▸ **YOUR OBJECTIVE**
Nothing but the lines from the one with "Click the green change bar beside line 79" through the end of the listing below should appear in your reply, each copied exactly.

------ EXERCISE MATERIALS ------

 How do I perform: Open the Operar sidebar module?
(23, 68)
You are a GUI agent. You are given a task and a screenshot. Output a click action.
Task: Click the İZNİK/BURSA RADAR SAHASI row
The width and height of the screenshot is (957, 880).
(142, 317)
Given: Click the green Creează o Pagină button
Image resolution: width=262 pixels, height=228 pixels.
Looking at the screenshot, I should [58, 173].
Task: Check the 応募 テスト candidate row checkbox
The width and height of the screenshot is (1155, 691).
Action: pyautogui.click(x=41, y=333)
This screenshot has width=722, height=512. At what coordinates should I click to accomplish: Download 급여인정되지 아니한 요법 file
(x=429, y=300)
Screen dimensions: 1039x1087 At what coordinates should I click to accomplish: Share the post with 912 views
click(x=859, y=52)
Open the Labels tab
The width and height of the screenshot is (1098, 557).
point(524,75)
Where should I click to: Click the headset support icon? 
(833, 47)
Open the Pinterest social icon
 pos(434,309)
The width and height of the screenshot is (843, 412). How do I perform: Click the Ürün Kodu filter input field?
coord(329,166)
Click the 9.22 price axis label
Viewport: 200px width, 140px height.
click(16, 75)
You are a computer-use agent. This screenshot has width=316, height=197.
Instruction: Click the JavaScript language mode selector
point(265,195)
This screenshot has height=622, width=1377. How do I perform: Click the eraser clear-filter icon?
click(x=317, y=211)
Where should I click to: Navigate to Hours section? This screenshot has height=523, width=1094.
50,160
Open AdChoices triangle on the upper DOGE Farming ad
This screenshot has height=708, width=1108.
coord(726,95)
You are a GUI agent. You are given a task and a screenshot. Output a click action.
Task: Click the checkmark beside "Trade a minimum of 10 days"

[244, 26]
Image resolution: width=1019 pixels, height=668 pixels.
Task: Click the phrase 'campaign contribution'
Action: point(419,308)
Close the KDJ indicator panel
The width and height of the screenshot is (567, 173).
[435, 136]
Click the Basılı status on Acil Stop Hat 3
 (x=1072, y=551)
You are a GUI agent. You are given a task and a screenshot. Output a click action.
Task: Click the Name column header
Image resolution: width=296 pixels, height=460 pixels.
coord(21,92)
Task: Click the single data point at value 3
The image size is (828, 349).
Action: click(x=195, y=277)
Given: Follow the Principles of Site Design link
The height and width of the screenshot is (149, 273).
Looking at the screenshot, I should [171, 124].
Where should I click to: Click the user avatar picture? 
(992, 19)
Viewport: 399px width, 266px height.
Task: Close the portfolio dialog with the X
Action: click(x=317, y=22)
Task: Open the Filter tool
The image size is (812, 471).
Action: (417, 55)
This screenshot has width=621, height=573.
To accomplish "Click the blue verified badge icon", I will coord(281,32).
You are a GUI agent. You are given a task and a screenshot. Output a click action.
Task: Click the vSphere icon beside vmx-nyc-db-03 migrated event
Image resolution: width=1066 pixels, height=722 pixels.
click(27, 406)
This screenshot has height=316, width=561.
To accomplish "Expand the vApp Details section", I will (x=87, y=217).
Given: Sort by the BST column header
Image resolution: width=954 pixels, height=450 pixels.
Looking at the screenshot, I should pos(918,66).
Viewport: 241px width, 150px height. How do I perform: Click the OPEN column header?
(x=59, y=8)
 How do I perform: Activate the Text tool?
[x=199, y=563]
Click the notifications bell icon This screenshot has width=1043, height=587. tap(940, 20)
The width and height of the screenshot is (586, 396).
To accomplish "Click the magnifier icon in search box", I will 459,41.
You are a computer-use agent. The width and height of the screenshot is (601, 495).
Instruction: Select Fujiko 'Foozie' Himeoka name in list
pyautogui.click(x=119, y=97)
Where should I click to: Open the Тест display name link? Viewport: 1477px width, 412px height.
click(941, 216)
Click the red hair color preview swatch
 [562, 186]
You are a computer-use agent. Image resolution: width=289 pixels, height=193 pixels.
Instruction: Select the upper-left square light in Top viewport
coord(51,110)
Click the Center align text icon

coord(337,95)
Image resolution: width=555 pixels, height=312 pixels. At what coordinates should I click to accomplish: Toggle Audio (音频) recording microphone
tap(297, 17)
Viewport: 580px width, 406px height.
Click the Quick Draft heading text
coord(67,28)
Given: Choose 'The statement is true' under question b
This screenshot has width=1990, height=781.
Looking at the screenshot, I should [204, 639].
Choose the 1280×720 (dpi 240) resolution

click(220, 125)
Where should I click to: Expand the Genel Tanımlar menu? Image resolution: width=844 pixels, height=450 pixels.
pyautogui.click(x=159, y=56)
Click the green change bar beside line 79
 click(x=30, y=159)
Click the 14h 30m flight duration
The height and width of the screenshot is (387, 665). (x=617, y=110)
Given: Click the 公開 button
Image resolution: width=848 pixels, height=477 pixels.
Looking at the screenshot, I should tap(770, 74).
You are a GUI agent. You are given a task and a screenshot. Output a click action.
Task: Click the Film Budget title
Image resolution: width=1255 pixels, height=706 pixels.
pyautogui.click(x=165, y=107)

------

▸ **OUTPUT FOR THIS TASK**
Click the green change bar beside line 79
 click(x=30, y=159)
Click the 14h 30m flight duration
The height and width of the screenshot is (387, 665). (x=617, y=110)
Given: Click the 公開 button
Image resolution: width=848 pixels, height=477 pixels.
Looking at the screenshot, I should tap(770, 74).
You are a GUI agent. You are given a task and a screenshot. Output a click action.
Task: Click the Film Budget title
Image resolution: width=1255 pixels, height=706 pixels.
pyautogui.click(x=165, y=107)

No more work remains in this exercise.